Exercise details:
Below are several entries. Transcribe exactly those lines that fall from the one with "Given: Open the Mail module in left sidebar" through the one with "The height and width of the screenshot is (618, 803).", end lines included.

Material provided:
□ □ □ □ □

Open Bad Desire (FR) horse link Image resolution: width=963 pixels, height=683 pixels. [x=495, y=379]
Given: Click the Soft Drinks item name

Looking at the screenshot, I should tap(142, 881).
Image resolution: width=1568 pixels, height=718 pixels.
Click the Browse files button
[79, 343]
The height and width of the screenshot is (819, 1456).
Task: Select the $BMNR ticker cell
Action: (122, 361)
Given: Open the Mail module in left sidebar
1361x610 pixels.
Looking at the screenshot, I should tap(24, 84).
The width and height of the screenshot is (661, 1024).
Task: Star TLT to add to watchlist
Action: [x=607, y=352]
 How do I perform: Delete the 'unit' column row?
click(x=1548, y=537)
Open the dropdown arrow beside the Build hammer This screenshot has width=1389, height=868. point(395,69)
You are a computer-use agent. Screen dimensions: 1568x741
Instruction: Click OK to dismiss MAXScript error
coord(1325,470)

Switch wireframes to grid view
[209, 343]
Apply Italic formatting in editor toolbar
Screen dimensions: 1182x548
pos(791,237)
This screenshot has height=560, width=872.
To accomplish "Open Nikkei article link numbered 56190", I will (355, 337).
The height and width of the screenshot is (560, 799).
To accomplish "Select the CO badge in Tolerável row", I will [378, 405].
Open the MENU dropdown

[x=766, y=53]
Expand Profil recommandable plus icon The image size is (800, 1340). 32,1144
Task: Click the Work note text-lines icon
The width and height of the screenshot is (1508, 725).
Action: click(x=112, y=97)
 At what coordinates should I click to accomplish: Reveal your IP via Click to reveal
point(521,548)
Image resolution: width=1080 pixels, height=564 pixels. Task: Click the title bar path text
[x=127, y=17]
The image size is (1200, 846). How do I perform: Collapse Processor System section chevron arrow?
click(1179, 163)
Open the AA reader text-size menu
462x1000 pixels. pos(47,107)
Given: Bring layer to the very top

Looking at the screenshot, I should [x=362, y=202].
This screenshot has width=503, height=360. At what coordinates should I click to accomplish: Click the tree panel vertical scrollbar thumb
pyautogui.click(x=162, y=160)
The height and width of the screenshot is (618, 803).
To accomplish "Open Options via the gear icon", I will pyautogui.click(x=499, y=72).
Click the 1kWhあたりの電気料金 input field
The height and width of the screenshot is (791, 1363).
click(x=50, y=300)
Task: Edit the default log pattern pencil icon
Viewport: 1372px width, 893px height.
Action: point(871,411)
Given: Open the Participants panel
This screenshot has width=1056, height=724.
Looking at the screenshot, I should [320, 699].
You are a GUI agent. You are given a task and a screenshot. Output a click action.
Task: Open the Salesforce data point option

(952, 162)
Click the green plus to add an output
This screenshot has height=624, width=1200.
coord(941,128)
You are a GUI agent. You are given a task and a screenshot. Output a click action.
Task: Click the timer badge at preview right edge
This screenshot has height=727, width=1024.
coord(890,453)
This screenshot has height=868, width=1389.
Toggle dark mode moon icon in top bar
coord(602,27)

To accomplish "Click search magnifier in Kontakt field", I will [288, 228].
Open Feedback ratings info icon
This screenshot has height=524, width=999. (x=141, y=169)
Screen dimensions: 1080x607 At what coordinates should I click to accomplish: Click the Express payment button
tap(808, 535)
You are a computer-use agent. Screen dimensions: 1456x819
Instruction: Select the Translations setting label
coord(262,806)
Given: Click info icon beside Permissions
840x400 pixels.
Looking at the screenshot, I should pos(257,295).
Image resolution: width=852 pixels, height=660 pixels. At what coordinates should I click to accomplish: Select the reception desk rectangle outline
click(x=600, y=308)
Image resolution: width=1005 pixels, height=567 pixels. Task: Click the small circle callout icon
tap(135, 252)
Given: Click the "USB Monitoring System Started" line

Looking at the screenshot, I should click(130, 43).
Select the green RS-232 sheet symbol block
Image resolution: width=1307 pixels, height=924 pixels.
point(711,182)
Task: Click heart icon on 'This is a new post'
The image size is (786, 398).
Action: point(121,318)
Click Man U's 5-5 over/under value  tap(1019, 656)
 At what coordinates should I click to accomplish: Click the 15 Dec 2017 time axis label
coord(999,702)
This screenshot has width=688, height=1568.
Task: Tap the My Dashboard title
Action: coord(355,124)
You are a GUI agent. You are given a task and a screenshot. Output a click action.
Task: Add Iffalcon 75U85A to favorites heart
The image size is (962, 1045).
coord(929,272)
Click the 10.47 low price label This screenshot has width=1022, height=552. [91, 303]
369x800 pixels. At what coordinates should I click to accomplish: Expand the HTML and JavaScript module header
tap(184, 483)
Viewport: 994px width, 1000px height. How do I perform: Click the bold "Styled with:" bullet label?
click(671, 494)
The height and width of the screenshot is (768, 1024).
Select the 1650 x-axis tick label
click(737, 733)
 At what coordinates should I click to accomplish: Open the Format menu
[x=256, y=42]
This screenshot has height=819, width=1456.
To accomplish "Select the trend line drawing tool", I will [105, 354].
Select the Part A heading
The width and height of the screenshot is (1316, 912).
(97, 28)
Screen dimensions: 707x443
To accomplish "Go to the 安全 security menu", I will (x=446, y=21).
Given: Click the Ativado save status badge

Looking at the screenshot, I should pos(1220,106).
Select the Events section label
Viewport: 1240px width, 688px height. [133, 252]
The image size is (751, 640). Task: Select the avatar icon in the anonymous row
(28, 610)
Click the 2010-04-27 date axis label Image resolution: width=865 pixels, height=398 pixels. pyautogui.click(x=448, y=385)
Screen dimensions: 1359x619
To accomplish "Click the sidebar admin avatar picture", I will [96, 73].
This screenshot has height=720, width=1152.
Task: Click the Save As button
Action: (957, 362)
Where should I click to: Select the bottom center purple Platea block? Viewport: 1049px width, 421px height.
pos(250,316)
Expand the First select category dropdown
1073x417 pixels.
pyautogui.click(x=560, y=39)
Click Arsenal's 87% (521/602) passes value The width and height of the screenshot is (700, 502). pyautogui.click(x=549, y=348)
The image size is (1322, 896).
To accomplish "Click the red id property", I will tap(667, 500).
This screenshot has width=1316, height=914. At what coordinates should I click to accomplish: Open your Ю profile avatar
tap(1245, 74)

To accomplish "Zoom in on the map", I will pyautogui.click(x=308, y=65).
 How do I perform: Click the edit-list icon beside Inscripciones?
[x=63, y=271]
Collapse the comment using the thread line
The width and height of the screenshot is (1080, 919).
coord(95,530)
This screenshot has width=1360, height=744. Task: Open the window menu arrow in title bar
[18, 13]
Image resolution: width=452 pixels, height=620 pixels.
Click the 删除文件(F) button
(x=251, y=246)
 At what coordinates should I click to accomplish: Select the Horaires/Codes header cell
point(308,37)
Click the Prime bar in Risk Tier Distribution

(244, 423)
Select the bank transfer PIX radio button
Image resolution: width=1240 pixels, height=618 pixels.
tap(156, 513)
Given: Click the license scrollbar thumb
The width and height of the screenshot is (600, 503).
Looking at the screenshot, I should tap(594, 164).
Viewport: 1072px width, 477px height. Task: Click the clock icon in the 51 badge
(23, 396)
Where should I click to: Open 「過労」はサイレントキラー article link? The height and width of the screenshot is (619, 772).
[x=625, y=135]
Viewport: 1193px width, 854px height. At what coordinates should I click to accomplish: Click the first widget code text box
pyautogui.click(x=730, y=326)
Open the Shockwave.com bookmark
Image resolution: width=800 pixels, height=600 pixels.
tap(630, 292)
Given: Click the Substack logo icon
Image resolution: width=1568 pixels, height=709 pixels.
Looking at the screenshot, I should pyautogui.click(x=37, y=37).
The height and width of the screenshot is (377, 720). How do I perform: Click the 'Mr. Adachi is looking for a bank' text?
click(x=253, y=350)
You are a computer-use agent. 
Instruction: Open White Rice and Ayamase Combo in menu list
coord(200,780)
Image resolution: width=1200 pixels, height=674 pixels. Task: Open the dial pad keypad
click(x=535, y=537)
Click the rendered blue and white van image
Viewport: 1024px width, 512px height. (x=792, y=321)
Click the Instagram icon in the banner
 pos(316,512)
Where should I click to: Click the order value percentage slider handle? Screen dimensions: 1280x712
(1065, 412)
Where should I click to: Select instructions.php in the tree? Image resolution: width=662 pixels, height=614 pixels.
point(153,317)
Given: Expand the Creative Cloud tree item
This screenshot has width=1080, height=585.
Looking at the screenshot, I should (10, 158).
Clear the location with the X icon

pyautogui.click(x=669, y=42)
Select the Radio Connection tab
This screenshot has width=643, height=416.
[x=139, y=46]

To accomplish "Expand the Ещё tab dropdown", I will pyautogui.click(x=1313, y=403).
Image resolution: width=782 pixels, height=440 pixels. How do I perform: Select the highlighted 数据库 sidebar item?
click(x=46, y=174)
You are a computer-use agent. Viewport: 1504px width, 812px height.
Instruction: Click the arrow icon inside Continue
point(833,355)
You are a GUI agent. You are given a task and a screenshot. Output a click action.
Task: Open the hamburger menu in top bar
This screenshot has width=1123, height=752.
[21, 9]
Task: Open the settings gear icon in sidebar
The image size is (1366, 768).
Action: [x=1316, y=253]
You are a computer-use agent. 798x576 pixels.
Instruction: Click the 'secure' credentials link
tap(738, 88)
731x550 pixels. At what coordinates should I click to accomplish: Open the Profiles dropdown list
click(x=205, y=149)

□ □ □ □ □

Exercise output:
Given: Open the Mail module in left sidebar
1361x610 pixels.
Looking at the screenshot, I should tap(24, 84).
The width and height of the screenshot is (661, 1024).
Task: Star TLT to add to watchlist
Action: [x=607, y=352]
 How do I perform: Delete the 'unit' column row?
click(x=1548, y=537)
Open the dropdown arrow beside the Build hammer This screenshot has width=1389, height=868. point(395,69)
You are a computer-use agent. Screen dimensions: 1568x741
Instruction: Click OK to dismiss MAXScript error
coord(1325,470)

Switch wireframes to grid view
[209, 343]
Apply Italic formatting in editor toolbar
Screen dimensions: 1182x548
pos(791,237)
This screenshot has height=560, width=872.
To accomplish "Open Nikkei article link numbered 56190", I will (355, 337).
The height and width of the screenshot is (560, 799).
To accomplish "Select the CO badge in Tolerável row", I will [378, 405].
Open the MENU dropdown

[x=766, y=53]
Expand Profil recommandable plus icon The image size is (800, 1340). 32,1144
Task: Click the Work note text-lines icon
The width and height of the screenshot is (1508, 725).
Action: click(x=112, y=97)
 At what coordinates should I click to accomplish: Reveal your IP via Click to reveal
point(521,548)
Image resolution: width=1080 pixels, height=564 pixels. Task: Click the title bar path text
[x=127, y=17]
The image size is (1200, 846). How do I perform: Collapse Processor System section chevron arrow?
click(1179, 163)
Open the AA reader text-size menu
462x1000 pixels. pos(47,107)
Given: Bring layer to the very top

Looking at the screenshot, I should [x=362, y=202].
This screenshot has width=503, height=360. At what coordinates should I click to accomplish: Click the tree panel vertical scrollbar thumb
pyautogui.click(x=162, y=160)
The height and width of the screenshot is (618, 803).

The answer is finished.